---- Given records

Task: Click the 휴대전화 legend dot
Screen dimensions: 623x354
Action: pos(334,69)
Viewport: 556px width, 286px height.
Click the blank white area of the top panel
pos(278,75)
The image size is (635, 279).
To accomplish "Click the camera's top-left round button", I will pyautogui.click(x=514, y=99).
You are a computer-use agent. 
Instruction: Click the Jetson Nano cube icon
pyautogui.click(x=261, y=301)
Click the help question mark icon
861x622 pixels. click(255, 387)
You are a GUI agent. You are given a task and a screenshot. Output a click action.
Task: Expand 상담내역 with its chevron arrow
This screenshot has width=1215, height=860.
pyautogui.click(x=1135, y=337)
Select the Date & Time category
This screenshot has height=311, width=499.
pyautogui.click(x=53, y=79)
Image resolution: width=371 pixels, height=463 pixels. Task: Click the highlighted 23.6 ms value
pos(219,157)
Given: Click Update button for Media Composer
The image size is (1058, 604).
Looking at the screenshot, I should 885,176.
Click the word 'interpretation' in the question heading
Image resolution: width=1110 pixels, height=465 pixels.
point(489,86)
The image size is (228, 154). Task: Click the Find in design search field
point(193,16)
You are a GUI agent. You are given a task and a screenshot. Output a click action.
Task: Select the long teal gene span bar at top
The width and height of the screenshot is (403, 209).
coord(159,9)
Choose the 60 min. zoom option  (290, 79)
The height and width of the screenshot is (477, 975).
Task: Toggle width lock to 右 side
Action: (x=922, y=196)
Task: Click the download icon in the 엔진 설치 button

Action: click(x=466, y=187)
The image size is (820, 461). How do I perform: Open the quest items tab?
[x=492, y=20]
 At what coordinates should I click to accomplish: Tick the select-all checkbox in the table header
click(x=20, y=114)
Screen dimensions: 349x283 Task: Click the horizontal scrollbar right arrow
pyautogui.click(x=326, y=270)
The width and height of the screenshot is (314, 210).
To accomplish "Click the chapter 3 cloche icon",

--------

» Problem details:
Print only what lies in the material above starting at the line with "Choose the 60" and ending at the line with "The width and height of the screenshot is (314, 210).", every line exactly as given.

» Output for this exercise:
Choose the 60 min. zoom option  (290, 79)
The height and width of the screenshot is (477, 975).
Task: Toggle width lock to 右 side
Action: (x=922, y=196)
Task: Click the download icon in the 엔진 설치 button

Action: click(x=466, y=187)
The image size is (820, 461). How do I perform: Open the quest items tab?
[x=492, y=20]
 At what coordinates should I click to accomplish: Tick the select-all checkbox in the table header
click(x=20, y=114)
Screen dimensions: 349x283 Task: Click the horizontal scrollbar right arrow
pyautogui.click(x=326, y=270)
The width and height of the screenshot is (314, 210).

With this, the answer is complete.